Prime Minister Julia Gillard doubled the number of defense personnel involved in the recovery effort to 1,200, the largest deployment for a natural disaster since Cyclone Tracy destroyed the northern city of Darwin in 1974.

"There's a lot of dirt, a lot of filth, a lot of mess that needs to be cleaned up," Gillard said. "We've been through some very difficult days and there's still a lot to go through in the weeks and months that lie ahead."

About 57,000 homes were still without power across Queensland, and the military was delivering food, clothes and other supplies to areas still cut off by the waters.

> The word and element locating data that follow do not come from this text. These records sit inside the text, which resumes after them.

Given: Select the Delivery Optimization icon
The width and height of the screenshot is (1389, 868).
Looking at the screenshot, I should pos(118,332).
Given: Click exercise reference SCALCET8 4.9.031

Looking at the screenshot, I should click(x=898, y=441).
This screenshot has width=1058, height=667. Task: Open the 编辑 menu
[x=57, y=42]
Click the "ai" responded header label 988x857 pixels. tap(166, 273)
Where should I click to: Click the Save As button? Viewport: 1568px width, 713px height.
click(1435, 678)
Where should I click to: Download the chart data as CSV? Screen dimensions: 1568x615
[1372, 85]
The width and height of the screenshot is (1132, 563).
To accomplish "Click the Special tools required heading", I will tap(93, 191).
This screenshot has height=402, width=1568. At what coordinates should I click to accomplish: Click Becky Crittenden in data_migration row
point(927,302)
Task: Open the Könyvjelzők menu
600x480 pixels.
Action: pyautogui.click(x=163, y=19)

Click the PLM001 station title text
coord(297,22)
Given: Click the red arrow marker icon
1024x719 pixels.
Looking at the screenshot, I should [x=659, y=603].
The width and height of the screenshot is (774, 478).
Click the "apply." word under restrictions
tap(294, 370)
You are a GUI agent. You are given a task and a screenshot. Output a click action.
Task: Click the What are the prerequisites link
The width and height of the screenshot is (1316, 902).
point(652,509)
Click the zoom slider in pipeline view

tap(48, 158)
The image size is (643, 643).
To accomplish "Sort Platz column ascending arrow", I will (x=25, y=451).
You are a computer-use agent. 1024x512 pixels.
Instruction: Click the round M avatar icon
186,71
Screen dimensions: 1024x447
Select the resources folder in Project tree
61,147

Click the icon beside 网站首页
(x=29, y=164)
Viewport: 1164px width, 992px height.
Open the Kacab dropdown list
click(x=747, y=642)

Health officials warned people to throw out anything that had touched the contaminated waters. Throughout Brisbane, a sickening odor of spoiled food and the river's muck wafted through the air.

"What the city has to prepare itself for ... is the unbearable stench," Bligh said. "The smell of it is just unspeakable."

Brisbane resident Kirsten Norquay was trying to figure out how to break the news to her hospitalized sister that everything she owns is now destroyed.



Norquay's sister, who is mentally ill, lives on the ground floor of their house and had no idea muddy floodwaters had ruined all of her belongings. She was due to be released from the hospital Friday, and Norquay feared she would have a breakdown when confronted by the devastating sight of the wreckage.



"We have like a massive pile of all her life's belongings on the front grass," she said. "The only thing I saved was her photos."

Police officers were patrolling Brisbane's flooded streets around the clock. Six people have been charged with looting.

The flooding across Queensland has submerged dozens of towns — some three times — after several weeks of driving rain fell in the tropical northeast. Highways and rail lines have been washed away, and the disaster is shaping up to be Australia's costliest. Damage estimates were already at $5 billion before the floodwaters swamped Brisbane.

Heavy rains in the southern state of Victoria were also causing flooding there. Around 2,000 people from 400 homes across Victoria have been evacuated, State Emergency Service spokeswoman Jilly Charlwood said. In the state capital of Melbourne, Australia's second largest city, the Yarra River washed over its banks and onto an adjacent pedestrian walkway, she said.